The first AA college graduate built this amazing structure; to this day how he did it is a mystery [View all]


Alexander Twilight alone constructed this four-story granite building which was used as a dormitory for out-of-town boarding students at the nearby Orleans County Grammar School. He called it "Athenian Hall." Granite was almost never used in building construction in the early 19th century in Orleans County. No one knows where the granite came from.[2]

The dormitory closed in 1859, two years after Twilight's death. The Orleans County Historical Society bought it in 1918 for $500. Today it is called "The Old Stone House Museum." It is one of the best-preserved institutional buildings of its era in the United States. Operated as an historical museum, it contains collections of 18th, 19th, and early 20th-century furniture, paintings, decorative art, folk art, tools and household items.[3]




The Old Stone House started as the grand vision of Alexander Twilight. The Rev. Mr. Twilight first saw Brownington in 1829, when he arrived to become minister of the Congregational Church and the Preceptor (Principal) of the Orleans County Grammar School. The co-educational “Brownington Academy,” as it was often called, had been founded only six years earlier, and was the only secondary, or high school, in the county.

Twilight felt strongly that if the Academy was to compete successfully with other institutions it would have to provide a well-equipped dormitory for its students. Unable to convince the school’s trustees of the need for such a building, he concluded that he would have to erect it as a private venture. One of the many unsolved mysteries about the Old Stone House is how one man, on the salary of a minister and schoolmaster, was able to finance the construction of this enormous building. He started to work on it in 1834.

There are hosts of fascinating legends about how he built the “Stone Boarding House.” Although there is evidence to the contrary, many believed Twilight himself quarried the granite blocks from neighboring fields and erected the building alone, using a wooden or earthen staging that rose as the building rose, together with a single ox that worked on a treadmill on the staging to raise the blocks into place. Local folklore has it that when the last stone was hauled to the top, it was found that the ox could not be lowered to the ground far below. Consequently the poor animal had to be slaughtered on the staging and was consumed in a great ox roast.

Twilight and his associates shared the popular veneration for Ancient Greece; they named the new building “Athenian Hall.” More commonly, it was known as the Stone Boarding House. Serving both boys and girls, the building was outfitted in a rather Spartan manner, without indoor plumbing or central heating. The huge kitchen fireplace and fifteen tiny charcoal fireplaces apparently supplied most of the heat. Wash water was collected from the roof in a huge underground cistern, from which it was fed by gravity into the kitchen.


On Monday, this is happening. I hope to be there:

40 oxen to move 1823 Vermont schoolhouse to original site

Vermont schoolhouse dating to 1823 will be returned to its original site with the help of 40 oxen.

The Burlington Free Press reports (http://bfpne.ws/2b1vxwL ) the oxen will pull the Orleans County Grammar School in Brownington one-third of a mile down the road next Monday to its original location.
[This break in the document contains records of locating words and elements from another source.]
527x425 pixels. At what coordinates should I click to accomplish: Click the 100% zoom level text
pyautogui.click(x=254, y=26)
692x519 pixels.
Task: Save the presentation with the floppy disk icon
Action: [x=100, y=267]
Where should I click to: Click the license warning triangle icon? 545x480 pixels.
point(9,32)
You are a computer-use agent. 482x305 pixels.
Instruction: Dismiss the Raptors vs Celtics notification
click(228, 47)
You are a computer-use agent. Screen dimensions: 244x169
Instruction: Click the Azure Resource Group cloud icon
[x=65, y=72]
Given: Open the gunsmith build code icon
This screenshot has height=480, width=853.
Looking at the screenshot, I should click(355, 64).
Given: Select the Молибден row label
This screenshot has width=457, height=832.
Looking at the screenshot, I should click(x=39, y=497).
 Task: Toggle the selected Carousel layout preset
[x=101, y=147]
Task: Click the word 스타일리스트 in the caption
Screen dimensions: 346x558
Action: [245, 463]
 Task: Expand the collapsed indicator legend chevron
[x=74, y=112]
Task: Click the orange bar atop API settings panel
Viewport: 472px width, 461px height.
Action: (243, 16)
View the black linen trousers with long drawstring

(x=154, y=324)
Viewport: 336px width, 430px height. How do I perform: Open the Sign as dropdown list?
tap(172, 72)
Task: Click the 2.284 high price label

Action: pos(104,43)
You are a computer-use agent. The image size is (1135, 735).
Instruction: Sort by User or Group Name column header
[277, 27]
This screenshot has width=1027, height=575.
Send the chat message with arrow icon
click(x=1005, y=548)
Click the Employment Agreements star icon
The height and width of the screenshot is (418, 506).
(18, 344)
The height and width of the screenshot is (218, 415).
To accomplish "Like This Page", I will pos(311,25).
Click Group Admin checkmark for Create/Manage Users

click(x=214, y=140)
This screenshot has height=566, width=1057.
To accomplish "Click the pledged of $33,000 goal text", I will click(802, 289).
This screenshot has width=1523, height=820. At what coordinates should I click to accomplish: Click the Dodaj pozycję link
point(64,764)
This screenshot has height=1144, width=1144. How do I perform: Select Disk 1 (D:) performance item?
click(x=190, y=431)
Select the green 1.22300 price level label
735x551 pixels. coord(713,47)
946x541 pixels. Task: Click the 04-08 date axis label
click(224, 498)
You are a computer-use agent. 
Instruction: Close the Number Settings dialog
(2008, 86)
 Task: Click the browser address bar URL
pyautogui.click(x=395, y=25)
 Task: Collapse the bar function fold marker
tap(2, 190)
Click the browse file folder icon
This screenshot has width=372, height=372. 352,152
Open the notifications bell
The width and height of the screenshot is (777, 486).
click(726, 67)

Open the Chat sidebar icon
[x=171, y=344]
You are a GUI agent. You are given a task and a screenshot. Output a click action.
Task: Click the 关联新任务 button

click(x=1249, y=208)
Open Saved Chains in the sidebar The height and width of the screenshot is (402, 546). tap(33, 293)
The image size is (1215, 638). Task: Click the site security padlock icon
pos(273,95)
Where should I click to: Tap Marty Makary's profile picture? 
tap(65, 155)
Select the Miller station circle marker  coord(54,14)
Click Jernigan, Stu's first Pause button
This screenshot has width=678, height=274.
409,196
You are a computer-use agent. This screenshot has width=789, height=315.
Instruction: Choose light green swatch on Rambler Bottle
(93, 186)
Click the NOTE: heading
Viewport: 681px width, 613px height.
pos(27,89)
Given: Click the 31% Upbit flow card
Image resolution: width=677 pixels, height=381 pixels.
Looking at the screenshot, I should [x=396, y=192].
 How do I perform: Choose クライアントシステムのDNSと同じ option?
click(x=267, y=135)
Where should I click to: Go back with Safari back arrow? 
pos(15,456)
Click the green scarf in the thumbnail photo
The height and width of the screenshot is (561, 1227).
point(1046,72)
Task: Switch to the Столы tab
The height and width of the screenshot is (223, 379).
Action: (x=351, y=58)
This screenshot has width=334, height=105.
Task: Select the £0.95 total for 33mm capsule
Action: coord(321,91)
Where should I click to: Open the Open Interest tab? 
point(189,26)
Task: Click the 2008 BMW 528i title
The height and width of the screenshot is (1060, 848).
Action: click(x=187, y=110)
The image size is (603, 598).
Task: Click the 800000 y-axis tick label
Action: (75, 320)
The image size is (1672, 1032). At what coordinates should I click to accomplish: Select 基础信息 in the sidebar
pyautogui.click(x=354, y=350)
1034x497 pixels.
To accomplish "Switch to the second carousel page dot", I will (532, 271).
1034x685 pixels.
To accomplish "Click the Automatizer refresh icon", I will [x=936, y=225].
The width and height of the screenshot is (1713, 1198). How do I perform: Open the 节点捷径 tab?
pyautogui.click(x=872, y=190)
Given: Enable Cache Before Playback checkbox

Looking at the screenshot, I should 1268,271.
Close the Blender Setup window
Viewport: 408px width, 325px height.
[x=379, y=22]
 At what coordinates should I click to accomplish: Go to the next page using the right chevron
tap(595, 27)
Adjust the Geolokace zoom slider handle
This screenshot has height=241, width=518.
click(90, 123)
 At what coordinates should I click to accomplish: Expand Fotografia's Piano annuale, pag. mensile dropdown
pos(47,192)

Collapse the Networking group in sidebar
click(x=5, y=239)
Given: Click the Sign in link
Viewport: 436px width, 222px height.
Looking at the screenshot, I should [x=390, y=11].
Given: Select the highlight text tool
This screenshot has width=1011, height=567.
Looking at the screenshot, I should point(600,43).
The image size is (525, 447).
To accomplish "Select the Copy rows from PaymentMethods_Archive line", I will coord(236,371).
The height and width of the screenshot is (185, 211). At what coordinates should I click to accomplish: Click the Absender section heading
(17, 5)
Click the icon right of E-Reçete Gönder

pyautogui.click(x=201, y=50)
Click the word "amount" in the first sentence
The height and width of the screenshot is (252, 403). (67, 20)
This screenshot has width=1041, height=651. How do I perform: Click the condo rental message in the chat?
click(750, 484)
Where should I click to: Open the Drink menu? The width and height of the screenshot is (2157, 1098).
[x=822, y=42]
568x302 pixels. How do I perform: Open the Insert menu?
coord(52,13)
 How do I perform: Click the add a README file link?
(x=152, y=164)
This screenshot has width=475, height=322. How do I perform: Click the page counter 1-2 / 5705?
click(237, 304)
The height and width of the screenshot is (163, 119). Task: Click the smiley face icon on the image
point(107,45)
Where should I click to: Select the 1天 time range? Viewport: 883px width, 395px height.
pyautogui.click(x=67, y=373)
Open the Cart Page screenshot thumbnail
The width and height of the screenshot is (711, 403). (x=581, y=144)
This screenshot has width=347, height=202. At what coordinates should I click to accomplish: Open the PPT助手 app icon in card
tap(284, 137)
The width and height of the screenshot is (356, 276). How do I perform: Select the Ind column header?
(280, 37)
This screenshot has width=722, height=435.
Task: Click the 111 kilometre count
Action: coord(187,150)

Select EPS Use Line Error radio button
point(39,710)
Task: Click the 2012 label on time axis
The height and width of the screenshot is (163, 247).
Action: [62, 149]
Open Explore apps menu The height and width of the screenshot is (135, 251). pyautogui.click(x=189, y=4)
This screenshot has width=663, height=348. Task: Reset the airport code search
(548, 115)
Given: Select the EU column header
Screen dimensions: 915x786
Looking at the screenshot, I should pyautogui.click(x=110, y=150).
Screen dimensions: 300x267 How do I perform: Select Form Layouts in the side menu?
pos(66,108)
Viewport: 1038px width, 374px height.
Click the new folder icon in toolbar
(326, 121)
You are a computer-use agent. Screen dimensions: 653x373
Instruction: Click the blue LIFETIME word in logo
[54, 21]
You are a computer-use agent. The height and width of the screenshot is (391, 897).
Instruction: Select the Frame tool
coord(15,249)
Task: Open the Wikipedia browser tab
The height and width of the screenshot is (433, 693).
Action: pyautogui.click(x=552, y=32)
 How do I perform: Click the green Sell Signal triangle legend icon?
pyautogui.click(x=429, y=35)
Alexander Twilight was the school's headmaster from 1829 until 1855. According to Middlebury College, where Twilight studied, he was the first African-American known to have earned a degree from an American college or university.

The school was abandoned after the Civil War and didn't operate from 1865 through 1870. By then it moved from its original location in the Prospect Hill neighborhood to the village center.

With the addition of the schoolhouse, the Orleans County Historical Society now owns seven historic buildings in Prospect Hill.